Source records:
________________

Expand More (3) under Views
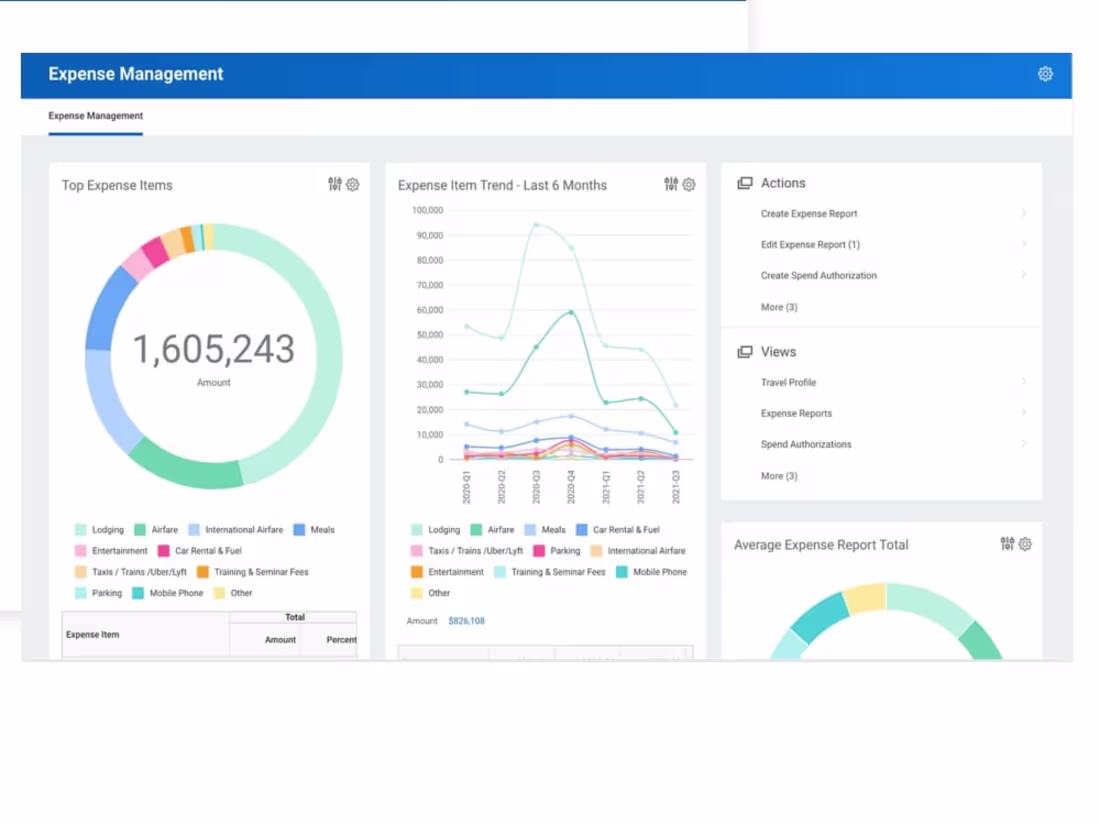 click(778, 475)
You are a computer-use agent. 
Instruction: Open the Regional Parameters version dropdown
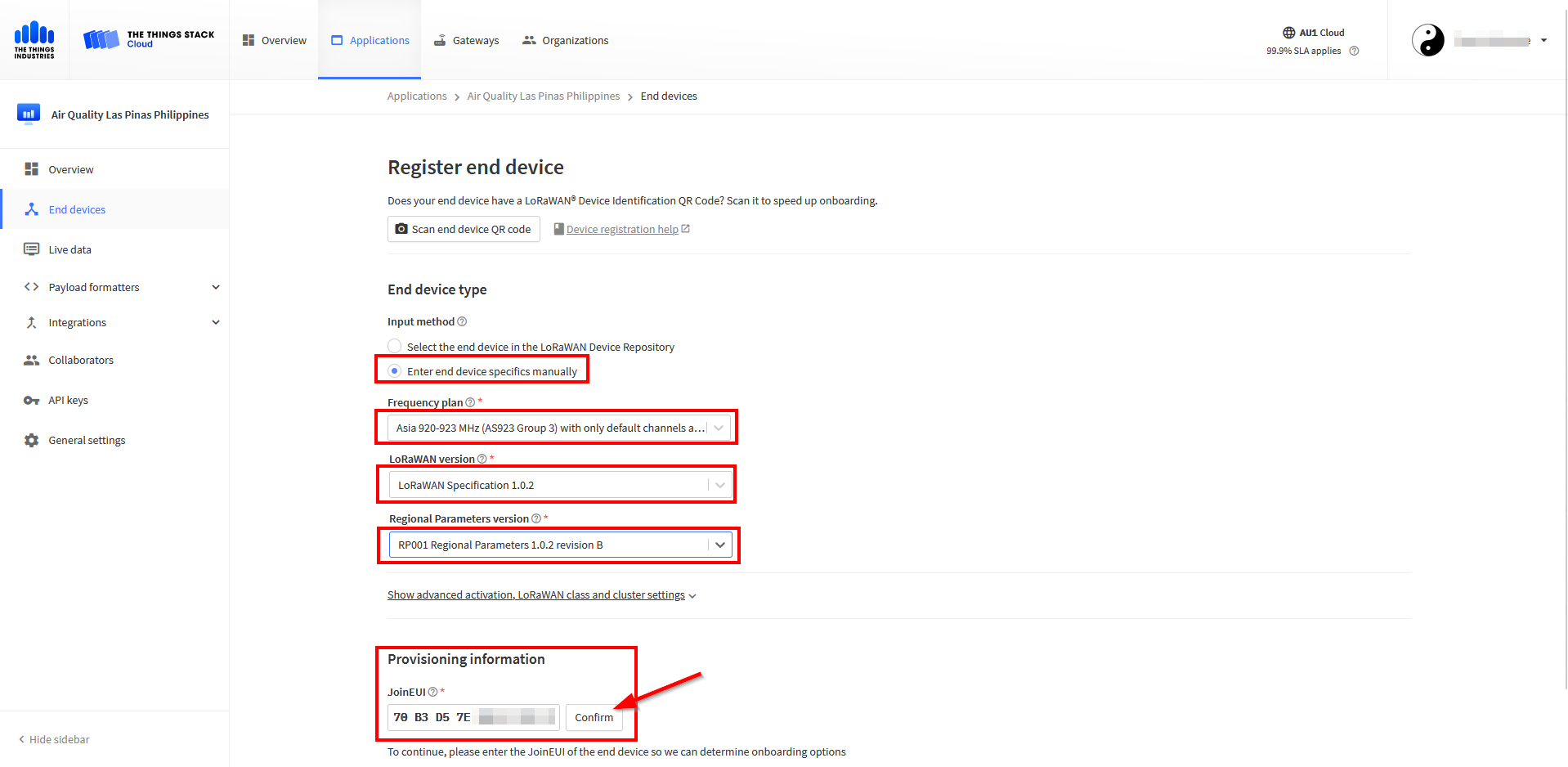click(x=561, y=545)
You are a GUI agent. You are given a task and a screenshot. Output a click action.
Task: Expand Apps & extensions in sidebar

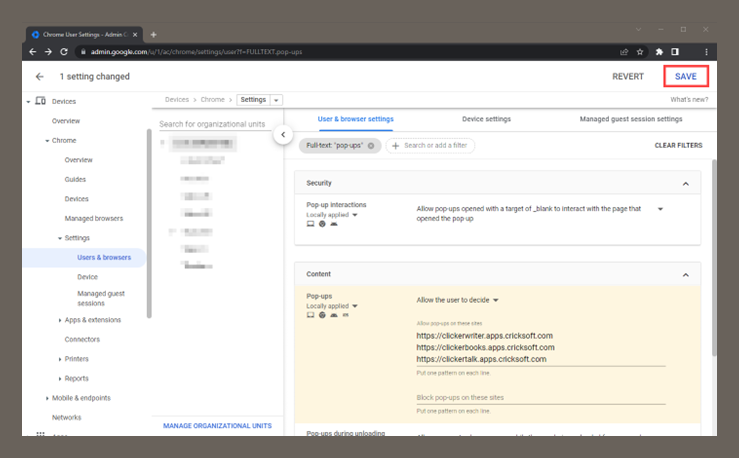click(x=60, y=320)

________________

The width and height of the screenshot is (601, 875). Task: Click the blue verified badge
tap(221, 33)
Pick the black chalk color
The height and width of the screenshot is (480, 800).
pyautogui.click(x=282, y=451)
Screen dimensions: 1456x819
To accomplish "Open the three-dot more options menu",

________________

What is being asked: Reproduce the records from the line containing "Pick the black chalk color" through the line containing "the three-dot more", both included and requests included, multiplying every click coordinate in the answers by 2.6 and rounding to the nearest whole number, with halves rounded up. Leave every other number unchanged, including those in the requests.

Solution to the problem:
Pick the black chalk color
The height and width of the screenshot is (480, 800).
pyautogui.click(x=733, y=1173)
Screen dimensions: 1456x819
To accomplish "Open the three-dot more options menu",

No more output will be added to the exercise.